Adelaide Bartlett: death by chloroform
In April 1886 Adelaide Bartlett was tried for the murder of her husband, Edwin, the first time someone had been charged with death by chloroform. This was unusual enough in itself, but the case attracted huge press attention because of Adelaide and Edwin’s highly unconventional marriage. Edwin favoured a platonic union, although Adelaide did fall pregnant early on in their marriage, presumably not by divine intervention. Given that, among his many medical maladies, Edwin suffered from rotting teeth and possibly tapeworms, Adelaide may have been grateful for his absence from the marital bed. Whilst Edwin may have had little physical interest in his wife, he was delighted to surround her with male friends. One of whom, the Reverend George Dyson, was encouraged to kiss Adelaide in her husband’s presence. Edwin even went so far as to bequeath Adelaide to George, in the event of Edwin’s demise. Adelaide was clearly viewed as a possession by her husband, to be passed from one man to another, with very little say in the matter.
Initial charges implicating the Reverend Dyson in the murder were dropped at the start of the trial, and Adelaide was tried alone. Edwin’s autopsy revealed a significant quantity of liquid chloroform in his stomach. Adelaide admitted her husband had been keen to renew sexual relations with her, which had prompted her to wave a chloroform-laden handkerchief in front of his face to make him pass out. After a sensational trial that laid bare every intimate detail of her relationship with the Reverend, Adelaide was acquitted, largely because the prosecution couldn’t prove how such a large quantity of liquid chloroform had got into Edwin’s stomach without causing any damage to his throat or windpipe.

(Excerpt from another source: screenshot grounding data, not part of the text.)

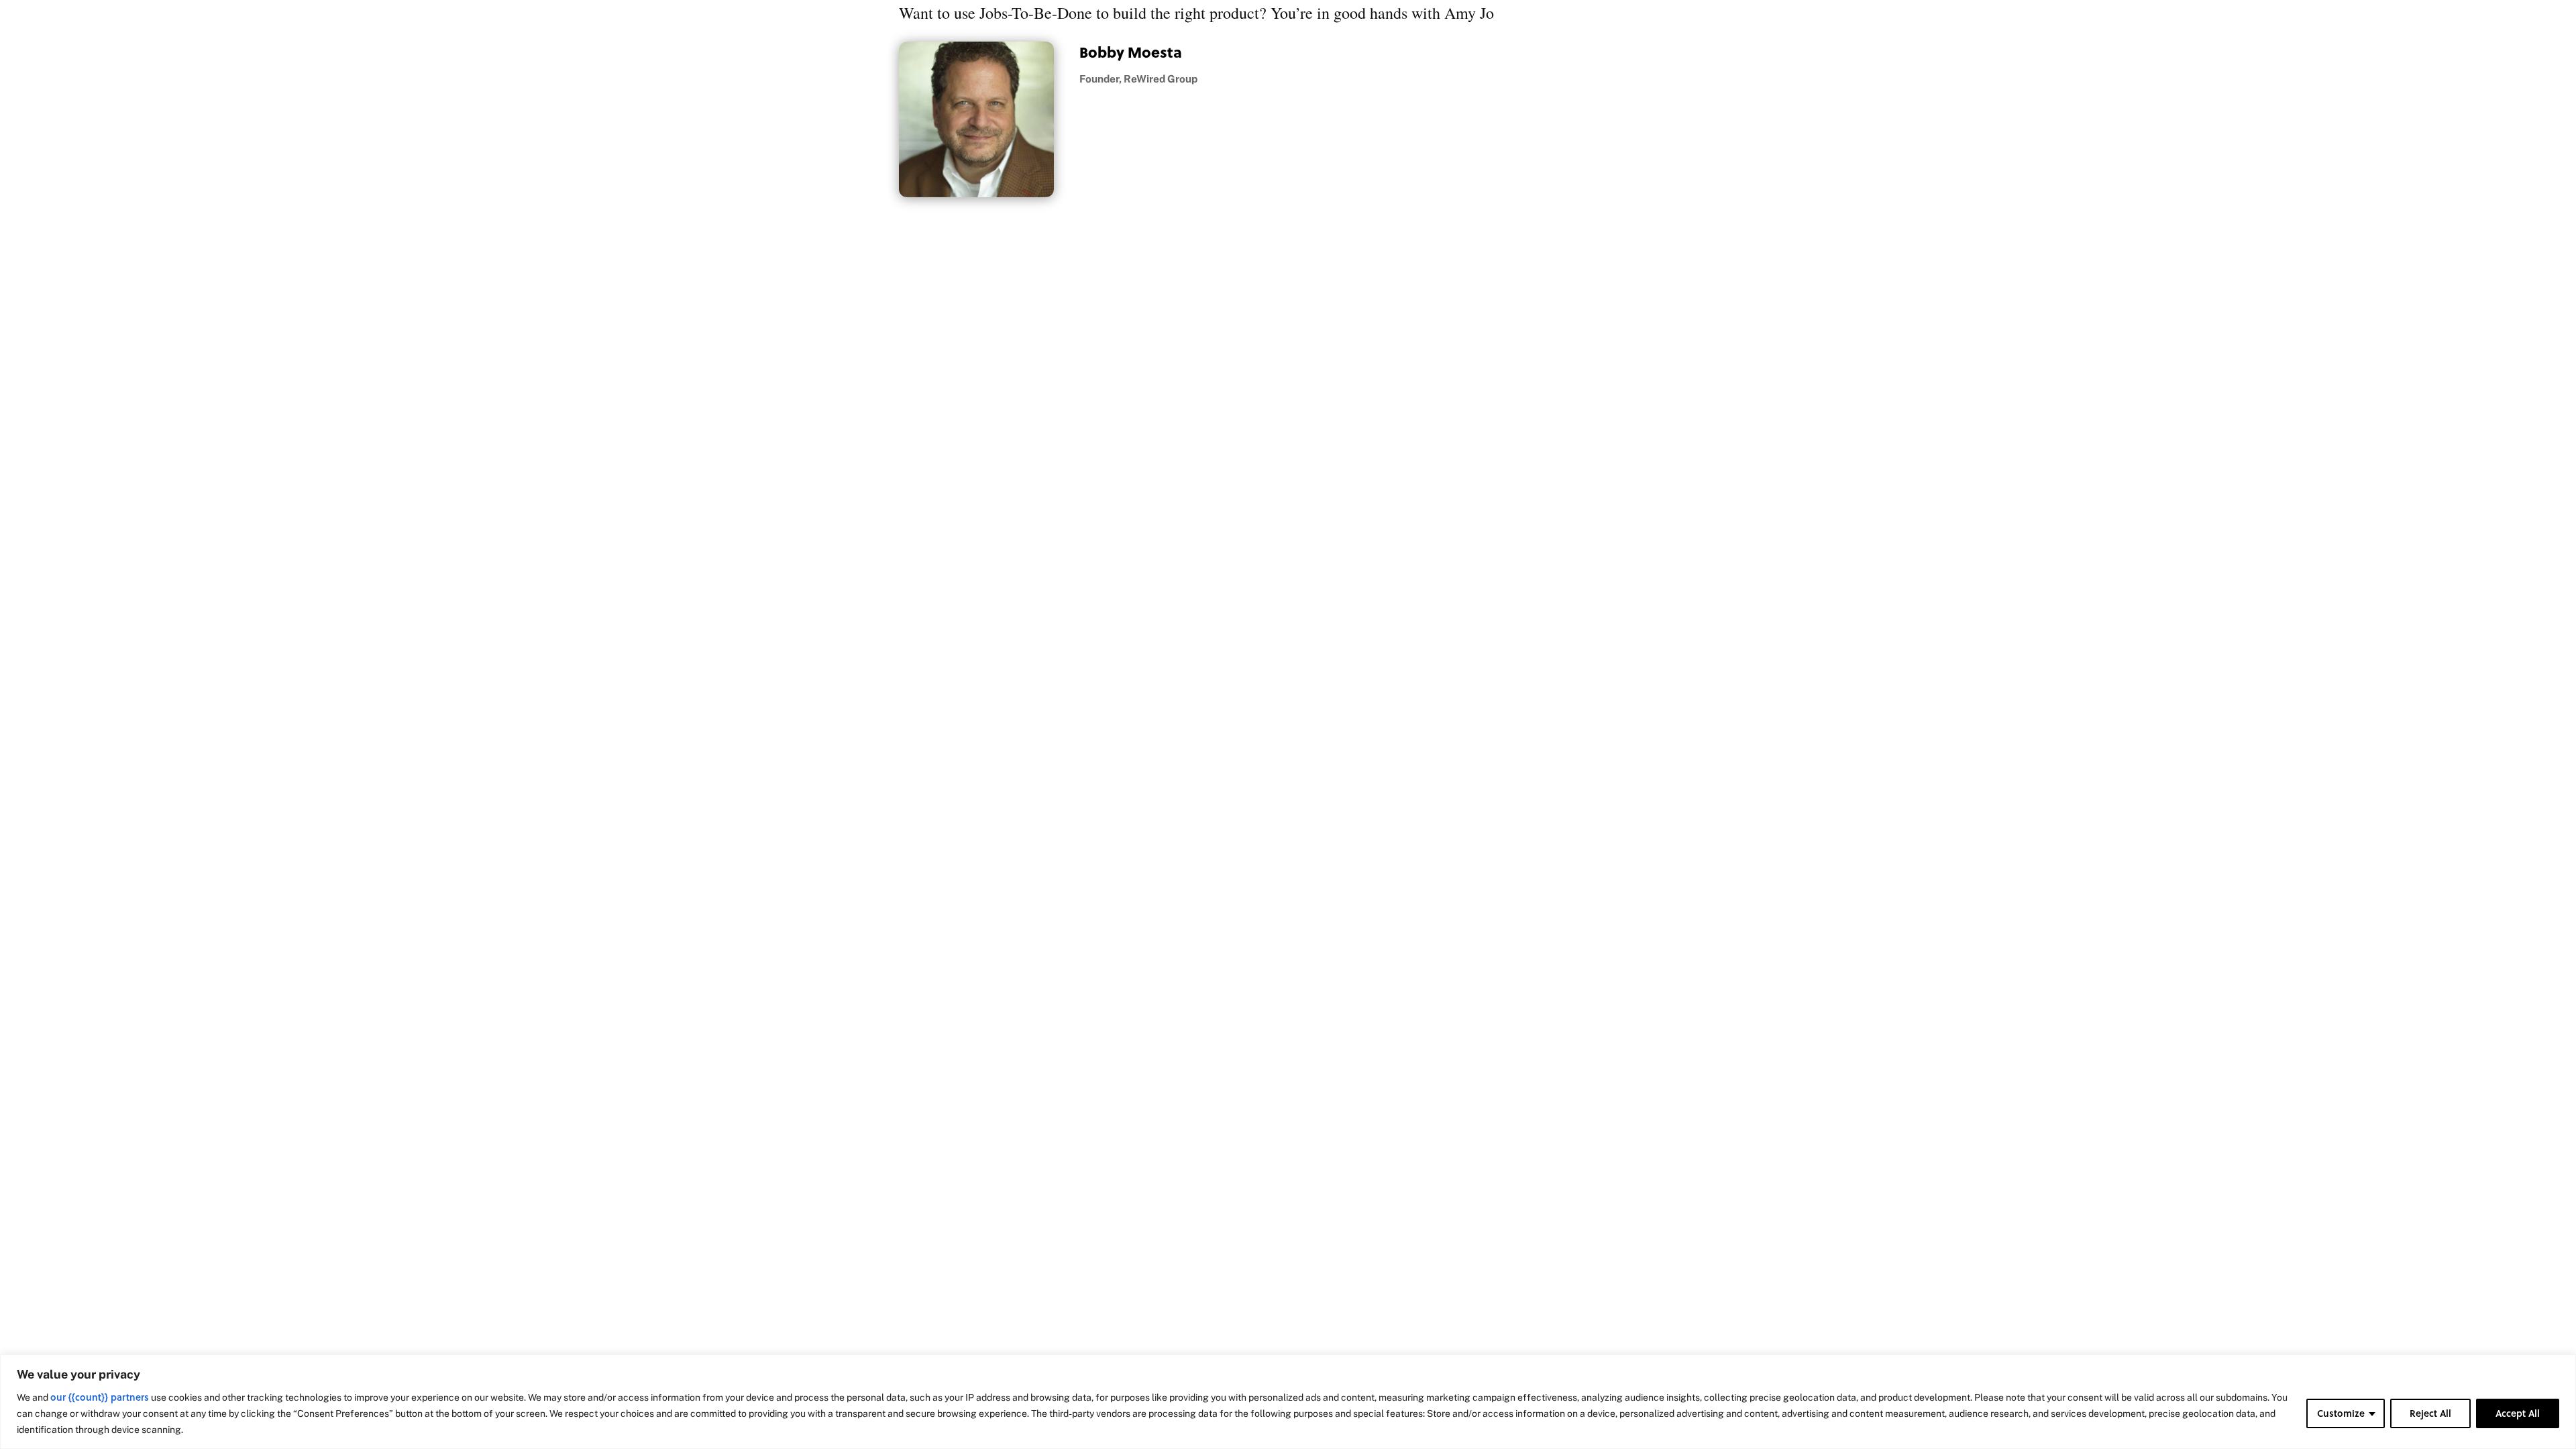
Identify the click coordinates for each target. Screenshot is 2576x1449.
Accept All (2518, 1413)
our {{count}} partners (99, 1397)
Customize (2341, 1413)
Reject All (2430, 1413)
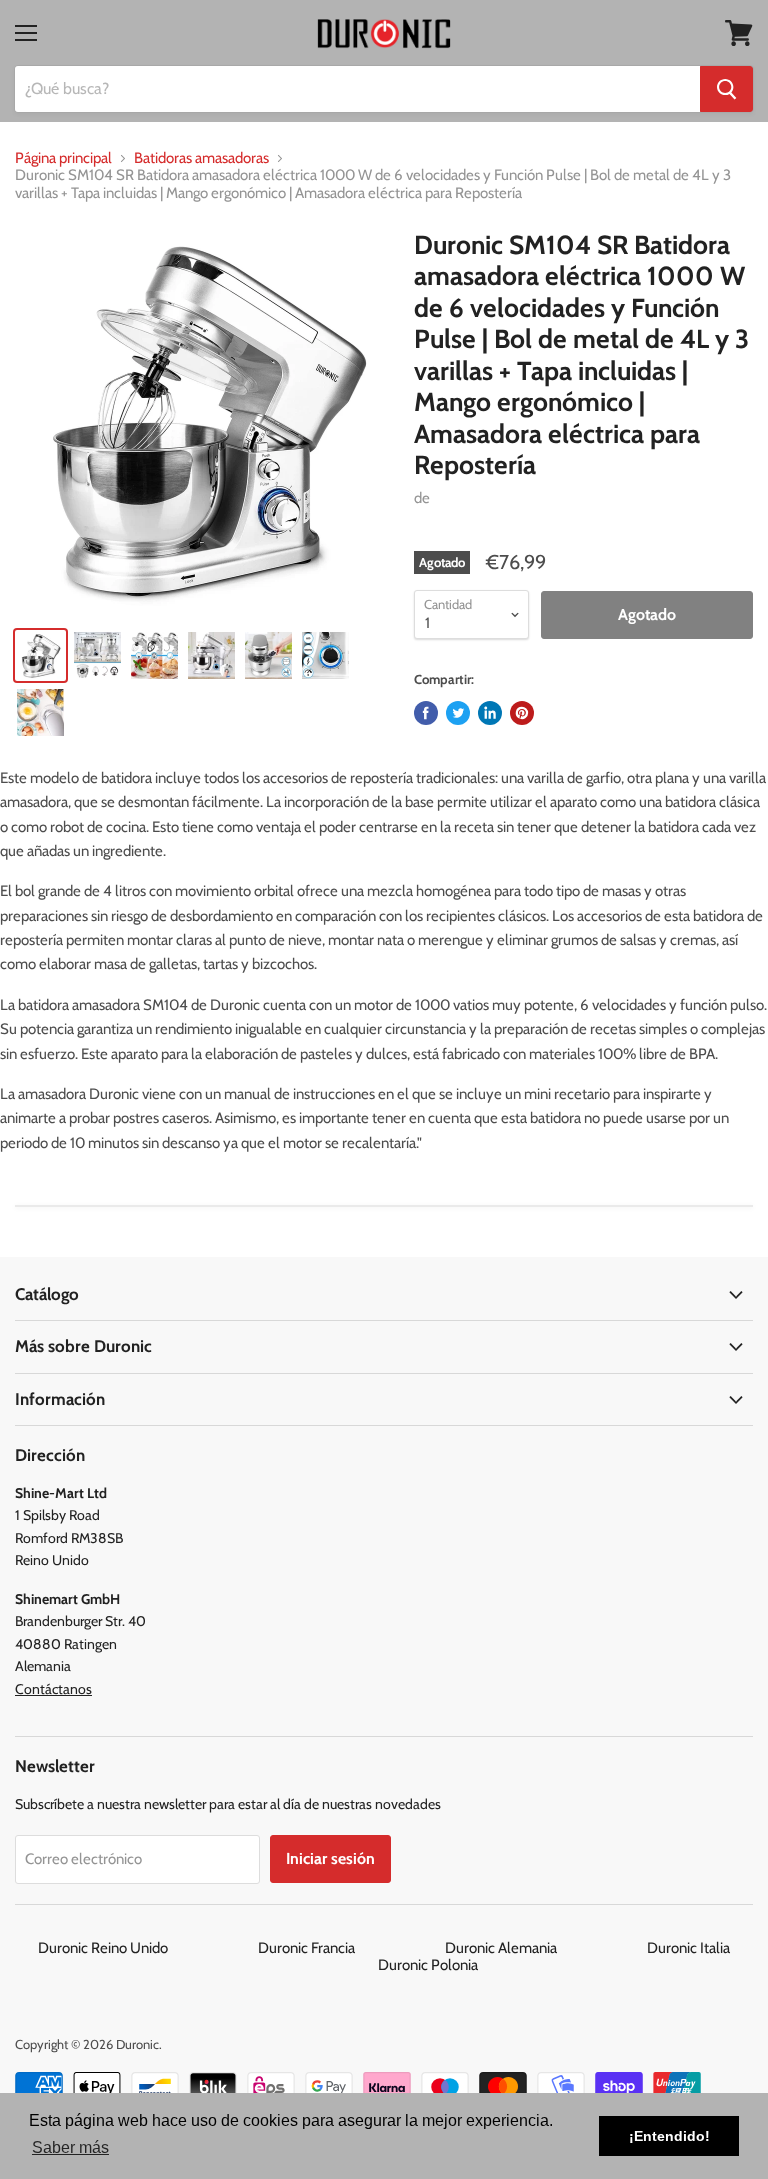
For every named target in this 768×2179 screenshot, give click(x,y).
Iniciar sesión (330, 1858)
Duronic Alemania (544, 1948)
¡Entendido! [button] (669, 2136)
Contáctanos (53, 1689)
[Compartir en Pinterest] (522, 713)
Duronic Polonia (428, 1965)
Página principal (63, 158)
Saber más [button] (70, 2147)
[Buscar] (726, 89)
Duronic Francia (350, 1948)
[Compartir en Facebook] (426, 713)
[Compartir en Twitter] (458, 713)
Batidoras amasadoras (201, 158)
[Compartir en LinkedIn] (490, 713)
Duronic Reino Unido (146, 1948)
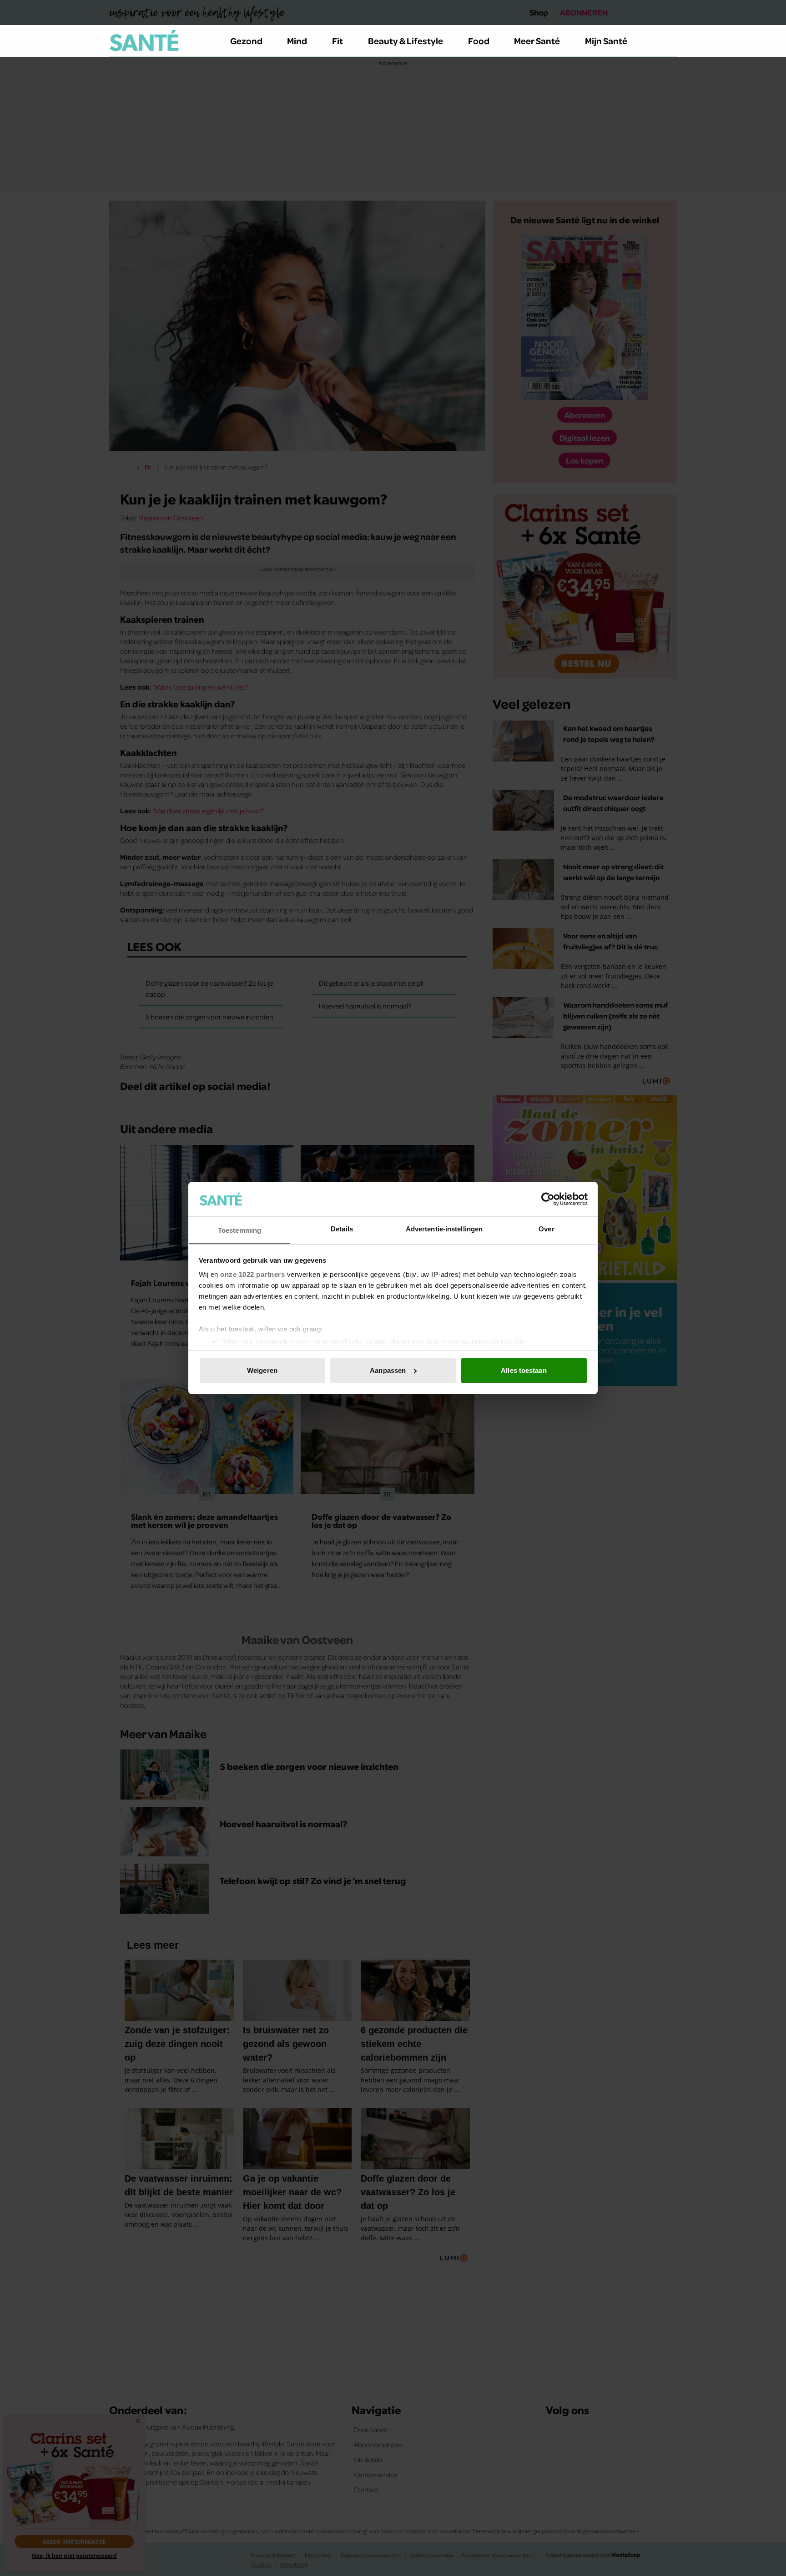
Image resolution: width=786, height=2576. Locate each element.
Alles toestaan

Florence Maybrick: death by fly-paper
At the age of 18, American-born Florence Chandler married James Maybrick after a ship-board romance. He was 23 years her senior and the marriage quickly proved to be a mistake. James had a number of mistresses and Florence also sought affection elsewhere, most notably with one Alfred Brierley. Learning of the affair, James threatened divorce. On 11 May 1889, he was found dead. His body contained small traces of arsenic, but not enough to prove fatal, and James was a well-known user of arsenic as an aphrodisiac and tonic, a more common practice with the Victorians than you might realise. When the Maybrick home was searched, it was rumoured to contain enough arsenic to kill at least fifty people, although the prosecution argued that Florence had laboriously soaked the arsenic from fly-papers and given it to James. Despite her openly conducting an affair with Brierley, Florence attracted huge public support with the total number of signatures across various petitions numbering nearly half a million. She was found guilty of James’s murder, but her death sentence was commuted to life imprisonment.